Originally published at: https://boingboing.net/2020/11/12/watch-bullwinkle-the-television-puppet-tell-kids-to-pull-the-knobs-off-their-tv-sets-1961.html
…
Those who forget* history are doomed to repeat it**.
*Weird Al Yankovic
**use the same suggestion in the opening credits song of “UHF”.
Reminds me of the Soupy Sales incident (in which he told kids to get a dollar from mom’s purse and mail it him),
not to mention the Winky Dink problem. Kids were supposed to buy a plastic screen to cover the tv, then draw on it with a marker to help Winky Dink escape situations, like by drawing a bridge over a river.
Guess how many kids skipped the step of getting the plastic screen?
Sort of the kiddo version of Alfred Hitchcock’s irreverent thumb-in-the-eye intro/outros.
I was watching Pee Wee Herman - on one of his episodes, dunno which - he had set up the Word Of The Day: “What?” - and, of course, when anybody said the word everyone had to scream real loud. THEN - he segues to the commercial break by telling kids to go into the kitchen, grab pots and pans and make a real loud marching band.
When I saw that I fell apart. All across the nation there were kids marching through their house, clanging pots and pans, early on a Saturday morning - and the parents would storm out and ask: “What are you doing?!” — but they’d only get as far as “What”.
brilliant
I’m 45 and believe me, I’ve watched more than my fair share of Rocky and Bullwinkle reruns, but I’ve never even heard of a puppet until now.
can someone older than me explain this?
edit: replied to DS by mistake. sorry!
i’m old - and i don’t remember a Bullwinkle puppet either - but then again, i’m old
Yeah, I’d never heard of a Bullwinkle puppet myself, but a quick google reveals that in 1961 the cartoon was moved to NBC and renamed The Bullwinkle Show and the puppet shorts were a brief addition.
Honestly, I was more shocked to hear him describe a segment entitled “The worst of anime 1” .
Today’s equivalent is “Alexa, Buy Me A Dollhouse” etc.
I’m related by marriage to Bullwinkle. I didn’t know him well, but the late great Bill Scott did a number of voices and wrote much of the material. His normal voice was like that of a professional orator and he looked good in a suit. But, the stuff was rebellious.
They were once cautioned by a censor that to have Rocky & Bullwinkle tied up with a fire lit underneath them by a “native” was not allowed because you can’t be showing cannibalism during the children’s TV hours. Jay Ward appealed: since when is it cannibalism to eat a moose and a squirrel?
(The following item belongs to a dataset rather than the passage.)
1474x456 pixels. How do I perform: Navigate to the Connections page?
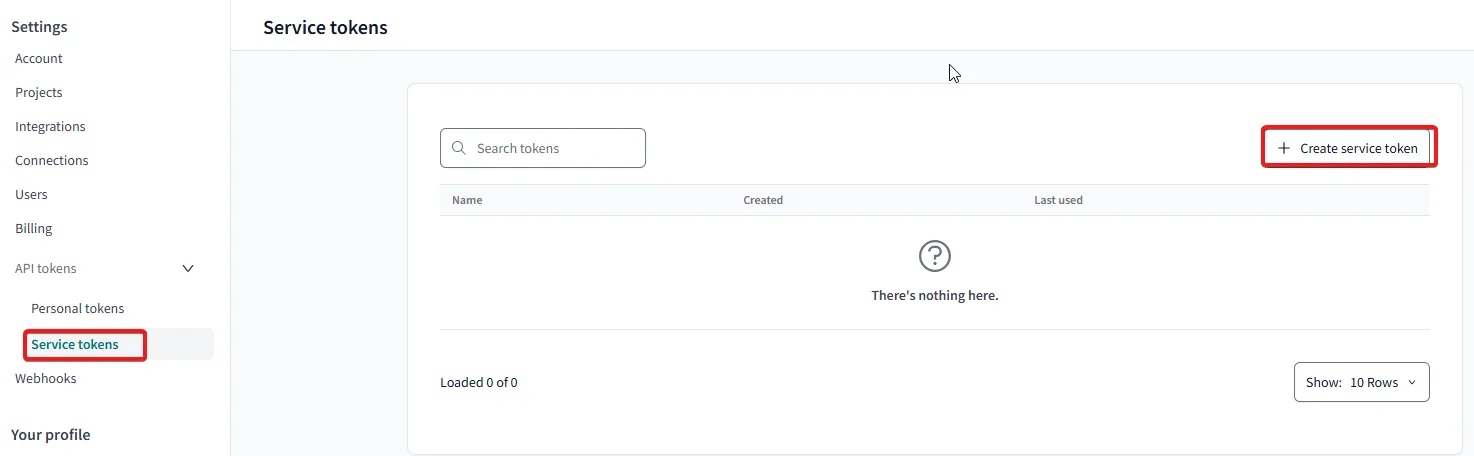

That’s “Anna May Wong,” but it took me moment.
I think if you had a color tv set, you got three dimensional Bullwinkle.
Actually, at first glance I assumed they’d made a puppet to do a public service ad. Maybe connected to Newton Minnow’s calling commercial tv a vast wasteland, in May 1961.
Ruben Bolling (who draws the Super Fun-Pak Comics parody of newspaper comics pages that gets posted occasionally to BoingBoing) has used that “send your parents’ money to me” bit in his “Uncle Art’s Funland”
I do not remember Bullwinkle as anything but a cartoon, with Rocket J. Squirrel. Does anyone know what college Bullwinkle graduated from> WhatsamattaU.
Now Kukla, Fran and Ollie were puppets, as was Lambchop.
Fractured Fairy Tales. Boris and Natasha. Back in the days when Captain Crunch tasted good.
My favorite from that era was when George of the Jungle mis-called the hippos, and it brought out the hippies.
Which is why I can remember it 55 years later.
PS: This is the 50s version. I saw the 60s version. Shorter and no orchestra.